Structural basis of tRNA recognition by the m3C RNA methyltransferase METTL6 in complex with SerRS seryl-tRNA synthetase

• Published in: Nature structural & molecular biology Vol. 31; no. 10; pp. 1614 - 1624
• Main Authors: Throll, Philipp, G. Dolce, Luciano, Rico-Lastres, Palma, Arnold, Katharina, Tengo, Laura, Basu, Shibom, Kaiser, Stefanie, Schneider, Robert, Kowalinski, Eva
• Format: Journal Article
• Language: English
• Published: New York Nature Publishing Group US 01.10.2024; Nature Publishing Group
• Subjects: 101/28; 45/90; 631/337/1645/2570; 631/535/1258/1259; 82/58; 82/80; 82/83; Binding; Biochemistry; Biological Microscopy; Biomedical and Life Sciences; Cellular structure; Cytosine; Electron microscopy; Life Sciences; Membrane Biology; Methylation; Microscopy; Protein Structure; Ribonucleic acid; RNA; RNA modification; Serine-tRNA ligase; Transfer RNA; Transmission electron microscopy; tRNA; tRNA methyltransferase
• ISSN: 1545-9993; 1545-9985; 1545-9985
• DOI: 10.1038/s41594-024-01341-3

Methylation of cytosine 32 in the anticodon loop of tRNAs to 3-methylcytosine (m 3 C) is crucial for cellular translation fidelity.
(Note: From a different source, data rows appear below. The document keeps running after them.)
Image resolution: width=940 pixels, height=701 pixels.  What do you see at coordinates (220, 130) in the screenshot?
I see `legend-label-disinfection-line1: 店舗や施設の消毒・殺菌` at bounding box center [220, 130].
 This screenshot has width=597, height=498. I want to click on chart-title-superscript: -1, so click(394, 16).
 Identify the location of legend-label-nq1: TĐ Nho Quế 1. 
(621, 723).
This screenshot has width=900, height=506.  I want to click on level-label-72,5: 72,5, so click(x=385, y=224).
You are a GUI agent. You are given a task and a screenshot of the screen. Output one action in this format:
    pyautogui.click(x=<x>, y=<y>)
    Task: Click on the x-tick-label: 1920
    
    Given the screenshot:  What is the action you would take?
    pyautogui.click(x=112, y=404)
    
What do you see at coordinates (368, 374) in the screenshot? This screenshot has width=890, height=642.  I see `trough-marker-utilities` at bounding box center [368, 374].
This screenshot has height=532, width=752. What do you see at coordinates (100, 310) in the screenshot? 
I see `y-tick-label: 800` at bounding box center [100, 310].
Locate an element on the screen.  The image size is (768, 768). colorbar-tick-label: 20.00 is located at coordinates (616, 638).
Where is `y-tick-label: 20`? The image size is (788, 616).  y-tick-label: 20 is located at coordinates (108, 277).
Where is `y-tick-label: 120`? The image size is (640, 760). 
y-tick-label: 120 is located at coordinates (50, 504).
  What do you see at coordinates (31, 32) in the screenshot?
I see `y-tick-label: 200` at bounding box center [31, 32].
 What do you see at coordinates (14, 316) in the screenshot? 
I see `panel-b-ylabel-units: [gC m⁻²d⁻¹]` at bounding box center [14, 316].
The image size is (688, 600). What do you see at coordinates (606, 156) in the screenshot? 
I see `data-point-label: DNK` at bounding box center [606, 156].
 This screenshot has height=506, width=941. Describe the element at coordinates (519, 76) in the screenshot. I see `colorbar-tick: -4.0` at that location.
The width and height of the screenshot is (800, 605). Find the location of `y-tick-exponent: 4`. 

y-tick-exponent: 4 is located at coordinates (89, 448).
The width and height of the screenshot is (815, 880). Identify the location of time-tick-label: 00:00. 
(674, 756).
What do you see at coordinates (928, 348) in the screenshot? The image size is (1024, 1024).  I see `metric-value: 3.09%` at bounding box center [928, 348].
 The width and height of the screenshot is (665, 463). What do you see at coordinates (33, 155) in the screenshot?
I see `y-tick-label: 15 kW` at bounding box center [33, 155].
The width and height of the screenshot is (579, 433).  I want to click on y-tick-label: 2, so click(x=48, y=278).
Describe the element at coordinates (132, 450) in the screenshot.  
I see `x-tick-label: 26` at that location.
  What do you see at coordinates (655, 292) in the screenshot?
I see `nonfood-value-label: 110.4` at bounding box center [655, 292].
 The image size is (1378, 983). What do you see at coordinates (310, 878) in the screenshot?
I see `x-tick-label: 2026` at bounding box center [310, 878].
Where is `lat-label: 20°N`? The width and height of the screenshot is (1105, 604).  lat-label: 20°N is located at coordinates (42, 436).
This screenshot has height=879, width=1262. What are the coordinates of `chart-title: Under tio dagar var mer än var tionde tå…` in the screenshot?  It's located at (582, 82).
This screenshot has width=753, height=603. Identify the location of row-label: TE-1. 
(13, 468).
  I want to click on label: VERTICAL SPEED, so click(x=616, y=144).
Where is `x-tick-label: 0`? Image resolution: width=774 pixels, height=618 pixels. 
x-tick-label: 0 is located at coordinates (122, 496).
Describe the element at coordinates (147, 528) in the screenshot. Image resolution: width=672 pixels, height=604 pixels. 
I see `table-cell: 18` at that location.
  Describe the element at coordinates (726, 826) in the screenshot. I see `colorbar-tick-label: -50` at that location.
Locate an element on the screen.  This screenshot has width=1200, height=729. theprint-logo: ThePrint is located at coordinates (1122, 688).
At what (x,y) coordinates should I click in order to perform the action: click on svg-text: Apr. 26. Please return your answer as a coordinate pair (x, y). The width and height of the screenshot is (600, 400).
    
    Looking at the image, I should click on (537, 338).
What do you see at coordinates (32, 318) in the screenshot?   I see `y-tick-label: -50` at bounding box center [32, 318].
Misregulation of the RNA methyltransferases setting this modification can cause aggressive cancers and metabolic disturbances. Here, we report the cryo-electron microscopy structure of the human m 3 C tRNA methyltransferase METTL6 in complex with seryl-tRNA synthetase (SerRS) and their common substrate tRNA Ser . Through the complex structure, we identify the tRNA-binding domain of METTL6. We show that SerRS acts as the tRNA Ser substrate selection factor for METTL6. We demonstrate that SerRS augments the methylation activity of METTL6 and that direct contacts between METTL6 and SerRS are necessary for efficient tRNA Ser methylation. Finally, on the basis of the structure of METTL6 in complex with SerRS and tRNA Ser , we postulate a universal tRNA-binding mode for m 3 C RNA methyltransferases, including METTL2 and METTL8, suggesting that these mammalian paralogs use similar ways to engage their respective tRNA substrates and cofactors. The authors use cryo-electron microscopy and biochemistry to reveal how 3-methylcytosine (m 3 C) methyltransferases bind tRNA. They also find that the human m 3 C methyltransferase METTL6 forms a tRNA-dependent complex with seryl-tRNA synthetase to methylate target tRNAs efficiently.